▶ [Task description]: Which lines of the listing contain the word "Create"? Return each of those lines in full.

--- begin Listed records ---

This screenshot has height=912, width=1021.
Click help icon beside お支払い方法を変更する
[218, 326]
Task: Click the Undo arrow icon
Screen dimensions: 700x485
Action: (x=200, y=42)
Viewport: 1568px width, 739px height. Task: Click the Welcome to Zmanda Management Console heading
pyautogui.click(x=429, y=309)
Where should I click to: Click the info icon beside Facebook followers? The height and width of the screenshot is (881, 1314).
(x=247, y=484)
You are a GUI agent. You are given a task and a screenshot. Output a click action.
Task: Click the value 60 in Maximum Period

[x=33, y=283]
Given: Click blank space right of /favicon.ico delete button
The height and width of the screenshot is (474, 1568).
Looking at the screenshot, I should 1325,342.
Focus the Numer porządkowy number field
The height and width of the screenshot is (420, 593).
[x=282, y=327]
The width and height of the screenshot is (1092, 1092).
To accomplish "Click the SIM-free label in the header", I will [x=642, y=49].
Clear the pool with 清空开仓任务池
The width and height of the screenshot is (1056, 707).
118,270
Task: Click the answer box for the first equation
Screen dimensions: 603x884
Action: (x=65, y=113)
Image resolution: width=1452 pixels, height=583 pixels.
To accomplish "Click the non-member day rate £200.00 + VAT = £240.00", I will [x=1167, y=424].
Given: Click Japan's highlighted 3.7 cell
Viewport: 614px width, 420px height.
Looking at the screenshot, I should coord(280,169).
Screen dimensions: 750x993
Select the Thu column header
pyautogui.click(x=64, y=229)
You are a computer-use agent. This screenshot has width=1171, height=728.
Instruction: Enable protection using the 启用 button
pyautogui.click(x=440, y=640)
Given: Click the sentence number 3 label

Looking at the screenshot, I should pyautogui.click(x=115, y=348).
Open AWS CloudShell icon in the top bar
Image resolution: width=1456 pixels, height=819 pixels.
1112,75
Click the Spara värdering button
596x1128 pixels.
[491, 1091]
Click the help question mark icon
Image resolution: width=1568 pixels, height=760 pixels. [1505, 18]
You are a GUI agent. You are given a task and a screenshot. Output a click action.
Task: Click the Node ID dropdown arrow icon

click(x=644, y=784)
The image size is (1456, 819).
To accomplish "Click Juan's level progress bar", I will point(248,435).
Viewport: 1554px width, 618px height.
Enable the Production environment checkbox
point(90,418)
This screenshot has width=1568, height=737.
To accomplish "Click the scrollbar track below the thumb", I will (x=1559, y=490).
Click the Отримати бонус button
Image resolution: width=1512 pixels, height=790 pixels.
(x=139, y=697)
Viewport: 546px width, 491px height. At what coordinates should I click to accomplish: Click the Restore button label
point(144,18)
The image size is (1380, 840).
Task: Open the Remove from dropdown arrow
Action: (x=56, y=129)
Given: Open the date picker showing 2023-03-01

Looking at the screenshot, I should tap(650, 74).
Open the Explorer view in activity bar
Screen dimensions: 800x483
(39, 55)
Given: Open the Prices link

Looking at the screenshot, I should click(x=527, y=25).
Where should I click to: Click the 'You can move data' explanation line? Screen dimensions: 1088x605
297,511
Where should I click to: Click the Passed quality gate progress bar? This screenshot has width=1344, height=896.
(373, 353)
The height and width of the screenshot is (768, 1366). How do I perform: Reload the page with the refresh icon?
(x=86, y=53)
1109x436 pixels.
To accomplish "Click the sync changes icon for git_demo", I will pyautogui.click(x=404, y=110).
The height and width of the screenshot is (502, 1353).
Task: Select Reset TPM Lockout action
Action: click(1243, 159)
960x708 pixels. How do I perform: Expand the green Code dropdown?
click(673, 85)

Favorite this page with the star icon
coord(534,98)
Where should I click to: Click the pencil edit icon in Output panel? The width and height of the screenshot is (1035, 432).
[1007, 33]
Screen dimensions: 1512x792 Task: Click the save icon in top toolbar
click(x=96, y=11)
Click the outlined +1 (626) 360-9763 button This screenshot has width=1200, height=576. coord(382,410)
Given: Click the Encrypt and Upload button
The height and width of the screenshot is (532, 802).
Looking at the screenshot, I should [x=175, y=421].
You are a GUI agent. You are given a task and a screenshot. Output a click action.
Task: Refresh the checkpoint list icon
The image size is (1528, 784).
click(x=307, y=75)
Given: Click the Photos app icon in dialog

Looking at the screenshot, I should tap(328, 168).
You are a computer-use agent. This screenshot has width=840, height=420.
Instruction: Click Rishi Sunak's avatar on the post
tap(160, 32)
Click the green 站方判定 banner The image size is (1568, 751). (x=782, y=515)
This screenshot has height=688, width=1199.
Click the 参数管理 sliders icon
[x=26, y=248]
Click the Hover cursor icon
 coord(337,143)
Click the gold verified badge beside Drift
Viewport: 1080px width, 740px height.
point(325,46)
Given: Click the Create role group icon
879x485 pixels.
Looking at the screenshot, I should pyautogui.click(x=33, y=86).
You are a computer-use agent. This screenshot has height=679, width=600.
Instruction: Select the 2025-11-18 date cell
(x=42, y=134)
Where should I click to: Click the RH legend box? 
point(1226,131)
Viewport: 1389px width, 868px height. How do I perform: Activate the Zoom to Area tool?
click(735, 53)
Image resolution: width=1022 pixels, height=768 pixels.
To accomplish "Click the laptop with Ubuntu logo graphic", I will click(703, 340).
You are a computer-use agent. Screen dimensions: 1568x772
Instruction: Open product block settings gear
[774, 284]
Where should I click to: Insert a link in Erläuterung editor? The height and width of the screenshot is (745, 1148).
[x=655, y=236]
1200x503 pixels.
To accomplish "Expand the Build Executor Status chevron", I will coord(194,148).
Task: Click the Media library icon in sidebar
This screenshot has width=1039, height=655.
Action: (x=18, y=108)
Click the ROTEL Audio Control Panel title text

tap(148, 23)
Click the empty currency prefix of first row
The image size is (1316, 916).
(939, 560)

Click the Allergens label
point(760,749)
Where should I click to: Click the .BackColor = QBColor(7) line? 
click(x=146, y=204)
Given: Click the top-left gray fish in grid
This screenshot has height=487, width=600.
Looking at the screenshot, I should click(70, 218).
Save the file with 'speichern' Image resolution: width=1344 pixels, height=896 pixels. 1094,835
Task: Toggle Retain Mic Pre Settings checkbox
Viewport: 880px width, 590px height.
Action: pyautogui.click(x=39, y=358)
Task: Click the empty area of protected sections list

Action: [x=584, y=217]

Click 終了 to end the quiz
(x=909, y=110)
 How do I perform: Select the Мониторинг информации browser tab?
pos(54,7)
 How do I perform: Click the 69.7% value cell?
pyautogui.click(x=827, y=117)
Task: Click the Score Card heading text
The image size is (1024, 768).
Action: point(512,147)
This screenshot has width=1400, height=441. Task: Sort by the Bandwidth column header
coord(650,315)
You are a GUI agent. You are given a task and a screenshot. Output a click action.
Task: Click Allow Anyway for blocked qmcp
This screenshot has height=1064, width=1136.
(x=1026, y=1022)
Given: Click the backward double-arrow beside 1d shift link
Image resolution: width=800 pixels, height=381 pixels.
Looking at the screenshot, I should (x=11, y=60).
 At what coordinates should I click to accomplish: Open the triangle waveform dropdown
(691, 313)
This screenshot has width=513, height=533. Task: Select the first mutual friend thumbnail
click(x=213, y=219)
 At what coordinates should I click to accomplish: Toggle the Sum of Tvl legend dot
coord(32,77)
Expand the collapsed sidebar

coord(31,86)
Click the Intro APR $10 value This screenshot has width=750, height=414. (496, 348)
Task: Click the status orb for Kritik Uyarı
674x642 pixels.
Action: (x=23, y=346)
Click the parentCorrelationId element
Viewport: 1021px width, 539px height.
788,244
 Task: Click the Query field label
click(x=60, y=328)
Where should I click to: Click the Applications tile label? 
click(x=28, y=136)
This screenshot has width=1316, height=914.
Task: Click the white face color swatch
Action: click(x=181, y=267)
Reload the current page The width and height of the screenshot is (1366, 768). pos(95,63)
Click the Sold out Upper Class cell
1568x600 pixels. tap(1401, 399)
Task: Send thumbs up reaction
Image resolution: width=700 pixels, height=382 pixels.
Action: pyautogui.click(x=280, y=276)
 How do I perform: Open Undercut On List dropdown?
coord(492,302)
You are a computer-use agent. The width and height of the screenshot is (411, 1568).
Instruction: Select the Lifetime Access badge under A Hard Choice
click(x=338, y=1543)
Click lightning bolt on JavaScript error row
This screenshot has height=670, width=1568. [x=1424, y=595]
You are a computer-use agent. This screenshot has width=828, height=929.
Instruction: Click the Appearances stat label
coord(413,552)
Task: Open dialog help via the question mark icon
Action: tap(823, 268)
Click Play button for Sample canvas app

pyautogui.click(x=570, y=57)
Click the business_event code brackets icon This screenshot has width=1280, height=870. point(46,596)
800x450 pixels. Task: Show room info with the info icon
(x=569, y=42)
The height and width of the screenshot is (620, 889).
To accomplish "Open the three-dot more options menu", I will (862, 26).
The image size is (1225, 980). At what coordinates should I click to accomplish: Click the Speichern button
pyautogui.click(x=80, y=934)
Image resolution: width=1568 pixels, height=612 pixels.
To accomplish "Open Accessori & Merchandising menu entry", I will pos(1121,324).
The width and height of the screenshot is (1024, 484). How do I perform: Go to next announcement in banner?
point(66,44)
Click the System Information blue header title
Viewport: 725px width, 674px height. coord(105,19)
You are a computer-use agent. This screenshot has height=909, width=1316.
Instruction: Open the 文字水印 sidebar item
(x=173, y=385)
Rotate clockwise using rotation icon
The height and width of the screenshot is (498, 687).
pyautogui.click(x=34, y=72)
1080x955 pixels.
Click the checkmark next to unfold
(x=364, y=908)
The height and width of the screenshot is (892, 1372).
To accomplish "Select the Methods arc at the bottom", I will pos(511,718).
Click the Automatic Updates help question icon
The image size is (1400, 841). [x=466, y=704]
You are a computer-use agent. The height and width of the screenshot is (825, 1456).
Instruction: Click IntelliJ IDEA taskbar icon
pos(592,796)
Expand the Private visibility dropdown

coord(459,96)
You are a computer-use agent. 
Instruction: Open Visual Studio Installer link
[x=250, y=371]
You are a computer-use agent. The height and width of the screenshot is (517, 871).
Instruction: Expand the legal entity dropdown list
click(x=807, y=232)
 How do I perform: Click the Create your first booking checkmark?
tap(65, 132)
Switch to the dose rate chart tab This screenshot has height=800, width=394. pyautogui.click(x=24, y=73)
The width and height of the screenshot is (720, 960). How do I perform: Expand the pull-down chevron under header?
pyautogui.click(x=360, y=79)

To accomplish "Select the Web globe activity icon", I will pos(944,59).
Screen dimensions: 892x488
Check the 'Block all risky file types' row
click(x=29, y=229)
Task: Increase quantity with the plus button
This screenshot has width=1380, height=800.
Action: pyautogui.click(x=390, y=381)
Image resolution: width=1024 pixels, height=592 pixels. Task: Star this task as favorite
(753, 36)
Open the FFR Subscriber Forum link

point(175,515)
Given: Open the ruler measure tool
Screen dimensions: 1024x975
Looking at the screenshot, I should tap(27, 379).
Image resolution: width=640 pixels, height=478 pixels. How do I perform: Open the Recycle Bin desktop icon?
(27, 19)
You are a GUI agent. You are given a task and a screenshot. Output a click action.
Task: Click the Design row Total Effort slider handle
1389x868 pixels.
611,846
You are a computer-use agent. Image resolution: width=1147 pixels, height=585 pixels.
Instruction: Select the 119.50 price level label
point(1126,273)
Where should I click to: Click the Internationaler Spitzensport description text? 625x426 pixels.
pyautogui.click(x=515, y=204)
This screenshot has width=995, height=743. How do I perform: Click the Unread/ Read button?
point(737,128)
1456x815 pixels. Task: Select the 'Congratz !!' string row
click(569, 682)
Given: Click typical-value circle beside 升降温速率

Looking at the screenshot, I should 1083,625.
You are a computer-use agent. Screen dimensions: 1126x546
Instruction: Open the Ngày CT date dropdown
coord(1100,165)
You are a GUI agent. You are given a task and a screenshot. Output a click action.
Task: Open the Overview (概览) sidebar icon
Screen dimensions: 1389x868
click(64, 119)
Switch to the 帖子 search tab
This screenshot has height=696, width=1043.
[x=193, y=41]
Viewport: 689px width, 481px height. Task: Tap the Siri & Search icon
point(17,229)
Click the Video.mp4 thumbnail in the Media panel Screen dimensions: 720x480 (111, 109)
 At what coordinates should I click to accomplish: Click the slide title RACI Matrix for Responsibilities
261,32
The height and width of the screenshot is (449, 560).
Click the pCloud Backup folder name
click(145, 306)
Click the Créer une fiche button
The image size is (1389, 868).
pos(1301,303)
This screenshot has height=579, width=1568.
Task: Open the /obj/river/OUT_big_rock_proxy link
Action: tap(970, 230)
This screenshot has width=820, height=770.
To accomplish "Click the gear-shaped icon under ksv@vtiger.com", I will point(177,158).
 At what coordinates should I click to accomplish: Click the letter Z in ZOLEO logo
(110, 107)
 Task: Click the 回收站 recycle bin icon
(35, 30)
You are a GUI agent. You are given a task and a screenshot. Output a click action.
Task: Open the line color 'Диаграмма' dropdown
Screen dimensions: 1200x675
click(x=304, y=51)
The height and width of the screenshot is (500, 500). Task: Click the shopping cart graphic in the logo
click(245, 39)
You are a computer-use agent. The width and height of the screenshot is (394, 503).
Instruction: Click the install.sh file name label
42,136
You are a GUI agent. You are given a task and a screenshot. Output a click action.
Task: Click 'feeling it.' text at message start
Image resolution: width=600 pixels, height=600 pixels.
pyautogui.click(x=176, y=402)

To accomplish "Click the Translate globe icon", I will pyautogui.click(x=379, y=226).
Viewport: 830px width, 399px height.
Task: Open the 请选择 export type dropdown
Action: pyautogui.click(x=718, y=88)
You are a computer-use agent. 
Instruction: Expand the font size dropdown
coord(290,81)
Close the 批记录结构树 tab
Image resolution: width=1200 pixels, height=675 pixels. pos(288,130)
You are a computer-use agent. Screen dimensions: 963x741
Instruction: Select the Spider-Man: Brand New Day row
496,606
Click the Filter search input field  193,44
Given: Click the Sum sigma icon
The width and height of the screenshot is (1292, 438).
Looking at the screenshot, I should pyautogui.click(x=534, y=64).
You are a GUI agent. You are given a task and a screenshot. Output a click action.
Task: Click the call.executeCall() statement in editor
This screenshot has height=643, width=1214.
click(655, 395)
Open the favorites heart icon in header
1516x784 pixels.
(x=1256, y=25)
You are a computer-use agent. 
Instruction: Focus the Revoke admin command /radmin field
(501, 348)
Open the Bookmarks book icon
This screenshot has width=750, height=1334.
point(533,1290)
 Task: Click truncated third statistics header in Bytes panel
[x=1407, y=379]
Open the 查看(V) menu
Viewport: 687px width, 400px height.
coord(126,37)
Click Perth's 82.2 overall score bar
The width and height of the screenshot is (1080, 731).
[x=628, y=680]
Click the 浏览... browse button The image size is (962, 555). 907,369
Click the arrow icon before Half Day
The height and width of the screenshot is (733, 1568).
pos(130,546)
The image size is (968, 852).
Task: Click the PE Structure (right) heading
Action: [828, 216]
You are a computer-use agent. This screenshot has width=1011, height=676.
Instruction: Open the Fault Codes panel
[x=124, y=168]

--- end Listed records ---

▶ [Solution to the problem]:
Given: Click the Create role group icon
 How do I perform: Click the Create your first booking checkmark?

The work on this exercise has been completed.